The Classic Country Music Your Grandchildren Will Never Know Unless You Teach Them


Behind every song written by Loretta Lynn, Kenney Rogers or Crystal Gayle is a tale to be told. There was a woman or man. There was a couple or a family. They lived a common life with ups and downs which speak to our inner thoughts and outward experiences. 

classic country music roots

“Delta Dawn” wore a flower. “Annie” filled up his senses. “The Coal Miner’s Daughter” drew the water. And “The Gambler” bummed a cigarette. Classic Country was real.

The best thing about it was watching our favorite artists throughout the years. We shared many of their same joys and sorrows in our own lives but when we read about the death of John Denver or when Faith and Daniel Hill divorced in 1994, we felt a different kind of pain. But many of our favorites pushed ahead and we followed.
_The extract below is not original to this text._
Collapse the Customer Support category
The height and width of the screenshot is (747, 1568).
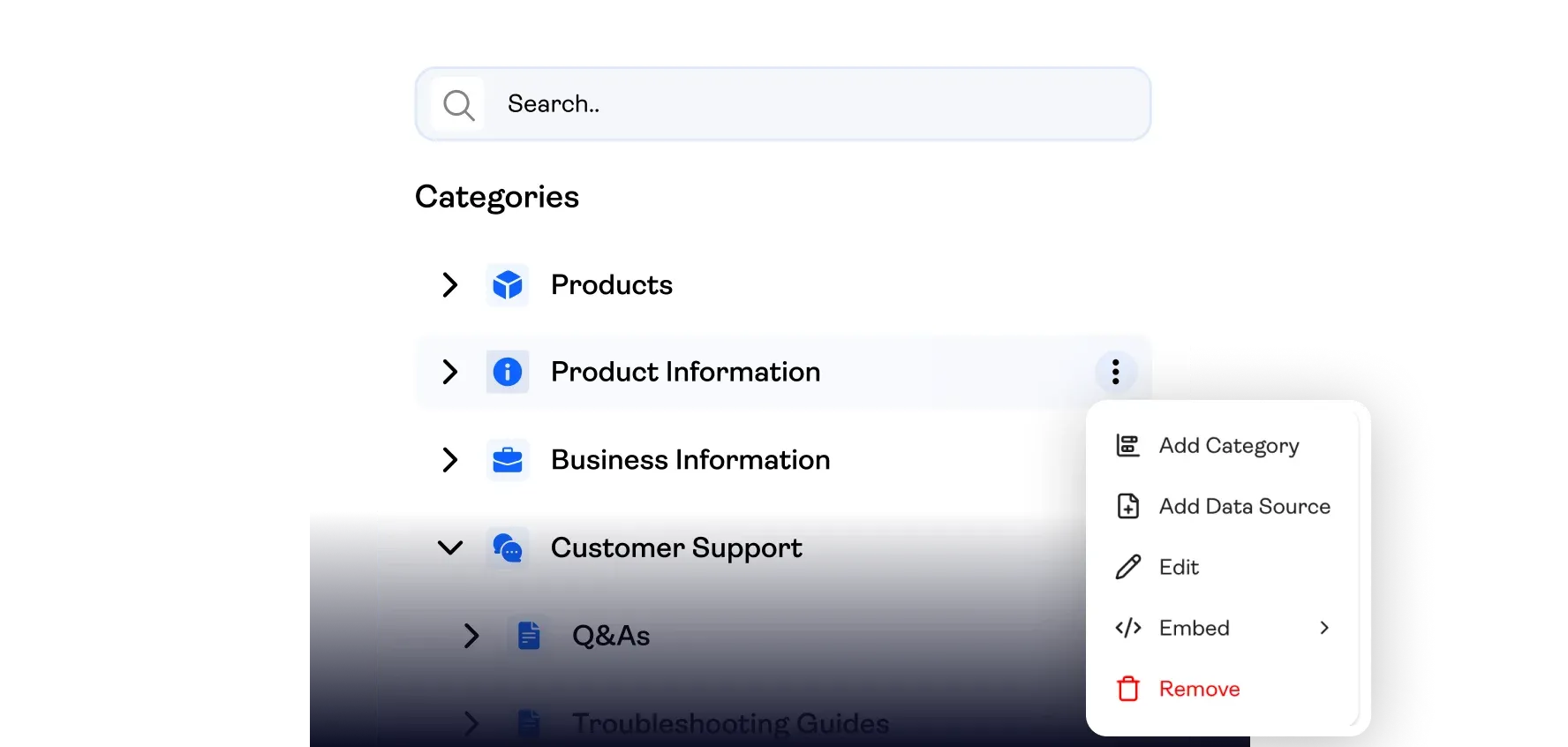tap(450, 548)
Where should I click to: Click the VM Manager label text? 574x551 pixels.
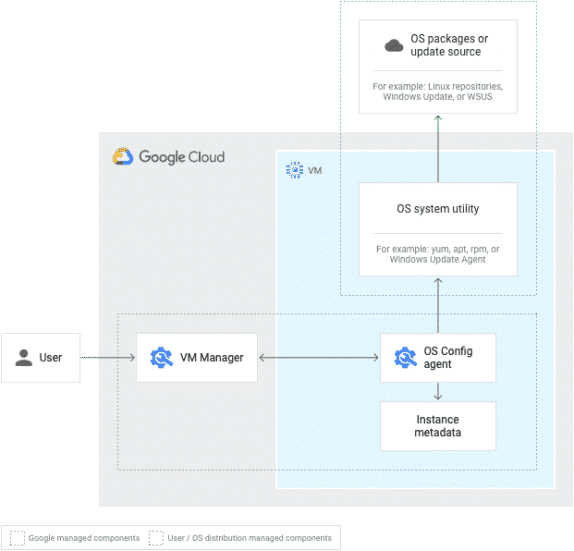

Would our grandchildren enjoy the same country music we fell in love with? Probably not, unless we introduced them. We’ve shared our stories about old records, concerts, autographed pictures and framed posters. But even if they’ve got a leaning toward country, it may be of the crossover variety.

Crossing over with the same artists

classic country roots

Taylor Swift and Lady Antebellum have successfully bridged the gap between country and pop. Johnny Cash did it once. Dolly Parton, George Jones, and Tammy Wynette figured it out. 

Try asking your grandchildren which of their favorite artists are country singers. See if they know who’s who. Ask them about Tara Thompson, Loretta Lynn’s third cousin. Or Jack Torrey and Page Burkum of Cactus Blossoms. And Mount Moriah, whose parents worked as volunteers with Billy Graham Ministries, and adds a touch of gospel to her songs.

Classic Country is still evolving but its roots hold fast. What springs above ground may look and sound a little different but its soul is much the same.